Gregory F. Lowe is professor for media management at the School for Communication, Media and Theatre of the University of Tampere, Finland. The US-born is founder and head of the RIPE Initiative (Re-Visionary Interpretations of the Public Enterprise, http://ripeat.org), a network for theorists and practitioners of public service broadcasting.
Public Value is for me…
…something the public actually values. Meaning what they find to be of particular importance or benefit for them. That is clearly a dimension of Public Value, but there is also a dimension that has to do with value in economic terms. Because there are so many requirements these days for what public money needs to be used – health care, transportation, education and the like. A lot of people are – in my opinion quite rightly – questioning the degree to which public money should be used for particular media.
I think, there is a good reason for using public money to pay for a valuable and important part of a media system. There are only a few really big operators, that have an enormous amount of influence and control. Especially if you think about small countries and particularly those that have unique languages or particular cultures. If you don’t have some domestic supplier who is specifically mandated to provide a range of services and programs in the public’s interest, it is not offered by a purely commercial company without benefit. Moreover, there is a value to the public but it’s not always clear that the public understands the value.
The main challenges for research on Public Value are…
…trying to study cooperations, which have their own understandable self-interest to think about. Their strategy, internal dynamics, management, the mission that they are trying to conceptualize – this stuff is very sensitive for them.

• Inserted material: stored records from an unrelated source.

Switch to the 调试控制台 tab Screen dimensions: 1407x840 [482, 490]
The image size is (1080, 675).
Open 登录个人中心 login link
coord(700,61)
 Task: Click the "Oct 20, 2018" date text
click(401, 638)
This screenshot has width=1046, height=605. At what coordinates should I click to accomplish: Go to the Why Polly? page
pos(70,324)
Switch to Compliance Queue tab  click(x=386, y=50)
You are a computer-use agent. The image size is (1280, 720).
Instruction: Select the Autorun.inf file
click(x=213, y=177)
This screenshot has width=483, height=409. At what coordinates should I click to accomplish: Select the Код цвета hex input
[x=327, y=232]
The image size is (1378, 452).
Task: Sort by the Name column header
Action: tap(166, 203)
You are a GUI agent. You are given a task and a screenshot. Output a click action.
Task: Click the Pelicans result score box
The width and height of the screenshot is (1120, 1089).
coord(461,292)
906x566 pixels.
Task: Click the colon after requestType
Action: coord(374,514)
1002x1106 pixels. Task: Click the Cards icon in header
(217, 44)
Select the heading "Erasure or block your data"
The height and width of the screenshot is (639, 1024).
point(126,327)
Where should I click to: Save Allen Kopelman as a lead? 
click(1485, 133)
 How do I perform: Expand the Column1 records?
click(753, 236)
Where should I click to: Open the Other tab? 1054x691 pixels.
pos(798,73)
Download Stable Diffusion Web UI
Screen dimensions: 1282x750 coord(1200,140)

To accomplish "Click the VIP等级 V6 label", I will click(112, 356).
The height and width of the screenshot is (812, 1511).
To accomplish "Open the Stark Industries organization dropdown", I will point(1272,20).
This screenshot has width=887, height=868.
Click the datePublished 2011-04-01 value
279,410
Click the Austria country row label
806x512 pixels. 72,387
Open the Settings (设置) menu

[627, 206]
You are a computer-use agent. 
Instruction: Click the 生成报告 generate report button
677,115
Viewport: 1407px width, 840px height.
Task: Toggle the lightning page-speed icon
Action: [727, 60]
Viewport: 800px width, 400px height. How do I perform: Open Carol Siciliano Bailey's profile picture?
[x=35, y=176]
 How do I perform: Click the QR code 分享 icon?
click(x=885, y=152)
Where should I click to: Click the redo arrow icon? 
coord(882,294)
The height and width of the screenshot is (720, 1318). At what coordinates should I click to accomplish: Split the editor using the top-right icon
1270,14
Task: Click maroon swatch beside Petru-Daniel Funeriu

They don’t really want that information floating around in the market to much. And they are often not convinced that giving their information to an academic researcher is useful enough.
A problem for younger students, who are just starting their research, is that they want to believe that what they are told is true. But in fact managers are responsible for positioning their company. And so it is really important that we be respectful to the people who are helping us to understand, but at the same time we have to be critical. This is really difficult because on the one hand you are quite dependent on these people. You can only really develop understandings if they give you the access and insights.
It is problem for younger researchers, because they don’t really have the experience yet. You continuously have to be able to get access and getting access means, that you really have to have a very good ethic. It takes time to build up relationships and establishing credibility. It is all about trust. Usually most countries only a hand full of people who really have that kind of access. So access is a big issue.
My expectations on this visit…
…had to do with the enjoyment of having some degree of curiosity satisfied. I have never been to Vienna before, so I was very interested to see what the environment is like. How is the University? What are the facilities like? Who are the students? Studies say that people tend to be the most creative, when they are in a new environment. So part of my expectation, whenever I go anywhere is to learn something. And I think that I will walk away from this with some useful knowings – about ORF, Austrian public media, the environmental situation and so on.
The other important thing is to leave footprints. We have the possibility to make some impression, to catch some deeper thought among students. Teaching is an opportunity to learn. I learn from what I think and I learn from what they think. I really do take time to ask questions and listen and engage a dialogue. As a professor it’s a lot easier to be a transmitter than a communicator.